Generating Music by Fine-Tuning Recurrent Neural Networks with Reinforcement Learning
Deep Reinforcement Learning Workshop, NIPS (2016)
Natasha Jaques, Shixiang Gu, Richard E. Turner, Douglas Eck
Supervised learning with next-step prediction is a common way to train a sequence prediction model; however, it suffers from known failure modes and is notoriously difficult to train models to learn certain properties, such as having a coherent global structure. Reinforcement learning can be used to impose arbitrary properties on generated data by choosing appropriate reward functions. In this paper we propose a novel approach for sequence training, where we refine a sequence predictor by optimizing for some imposed reward functions, while maintaining good predictive properties learned from data. We propose efficient ways to solve this by augmenting deep Q-learning with a cross-entropy reward and deriving novel off-policy methods for RNNs from stochastic optimal control (SOC).
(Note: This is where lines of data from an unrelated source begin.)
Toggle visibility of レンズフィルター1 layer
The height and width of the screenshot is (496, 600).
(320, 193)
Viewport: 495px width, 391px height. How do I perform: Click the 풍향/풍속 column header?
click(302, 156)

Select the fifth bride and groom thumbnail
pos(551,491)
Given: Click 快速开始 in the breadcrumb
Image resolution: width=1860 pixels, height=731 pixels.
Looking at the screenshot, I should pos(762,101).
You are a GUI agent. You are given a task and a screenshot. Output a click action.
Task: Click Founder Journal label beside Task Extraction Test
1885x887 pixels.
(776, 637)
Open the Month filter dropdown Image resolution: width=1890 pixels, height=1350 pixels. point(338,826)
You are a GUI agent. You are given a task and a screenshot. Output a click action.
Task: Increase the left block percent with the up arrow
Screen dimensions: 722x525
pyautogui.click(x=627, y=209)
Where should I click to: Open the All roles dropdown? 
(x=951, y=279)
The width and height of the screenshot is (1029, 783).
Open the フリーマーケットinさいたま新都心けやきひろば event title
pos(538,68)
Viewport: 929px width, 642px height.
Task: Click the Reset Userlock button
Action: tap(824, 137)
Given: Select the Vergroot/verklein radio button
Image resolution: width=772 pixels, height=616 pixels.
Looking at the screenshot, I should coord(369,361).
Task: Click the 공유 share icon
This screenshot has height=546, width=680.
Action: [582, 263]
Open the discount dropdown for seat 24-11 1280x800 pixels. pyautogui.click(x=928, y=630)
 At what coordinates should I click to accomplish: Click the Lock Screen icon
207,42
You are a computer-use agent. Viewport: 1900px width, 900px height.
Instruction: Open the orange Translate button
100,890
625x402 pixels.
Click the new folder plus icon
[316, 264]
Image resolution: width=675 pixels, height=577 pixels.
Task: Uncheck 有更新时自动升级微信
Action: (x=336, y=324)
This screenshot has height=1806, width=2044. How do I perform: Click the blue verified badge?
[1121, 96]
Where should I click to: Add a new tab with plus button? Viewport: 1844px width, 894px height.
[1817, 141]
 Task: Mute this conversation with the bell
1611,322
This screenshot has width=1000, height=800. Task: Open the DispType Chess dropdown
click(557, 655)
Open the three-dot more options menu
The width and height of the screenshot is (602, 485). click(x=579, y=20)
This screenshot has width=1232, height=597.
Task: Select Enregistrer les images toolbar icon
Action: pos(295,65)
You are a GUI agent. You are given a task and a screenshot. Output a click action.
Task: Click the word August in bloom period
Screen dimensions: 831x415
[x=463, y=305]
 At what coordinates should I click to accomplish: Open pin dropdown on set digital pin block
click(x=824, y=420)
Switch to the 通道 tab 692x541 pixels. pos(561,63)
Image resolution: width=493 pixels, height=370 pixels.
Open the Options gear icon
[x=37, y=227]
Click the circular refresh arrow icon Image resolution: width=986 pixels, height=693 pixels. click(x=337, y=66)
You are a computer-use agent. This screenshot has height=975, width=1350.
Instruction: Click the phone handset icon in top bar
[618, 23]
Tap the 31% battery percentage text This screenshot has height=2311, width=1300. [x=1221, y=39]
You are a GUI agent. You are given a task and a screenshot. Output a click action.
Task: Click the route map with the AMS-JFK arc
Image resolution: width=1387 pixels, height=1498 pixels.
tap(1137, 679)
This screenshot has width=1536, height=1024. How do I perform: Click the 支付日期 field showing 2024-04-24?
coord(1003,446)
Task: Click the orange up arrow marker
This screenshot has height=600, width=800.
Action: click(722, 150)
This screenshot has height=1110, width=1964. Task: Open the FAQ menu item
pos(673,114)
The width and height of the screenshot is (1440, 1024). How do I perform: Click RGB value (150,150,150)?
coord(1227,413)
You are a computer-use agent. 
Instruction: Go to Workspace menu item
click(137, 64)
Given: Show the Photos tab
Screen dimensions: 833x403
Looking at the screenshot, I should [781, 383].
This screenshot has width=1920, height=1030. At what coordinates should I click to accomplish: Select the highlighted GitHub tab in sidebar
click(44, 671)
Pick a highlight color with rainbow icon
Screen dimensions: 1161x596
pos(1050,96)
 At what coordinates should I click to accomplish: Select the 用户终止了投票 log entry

We explore the usefulness of our approach in the context of music gener- ation. An LSTM is trained on a large corpus of songs to predict the next note in a musical sequence. This Note-RNN is then refined using RL, where the reward function is a combination of rewards based on rules of music theory, as well as the output of another trained Note-RNN. We show that this combination of ML and RL can not only produce more pleasing melodies, but that it can significantly reduce unwanted behaviors and failure modes of the RNN.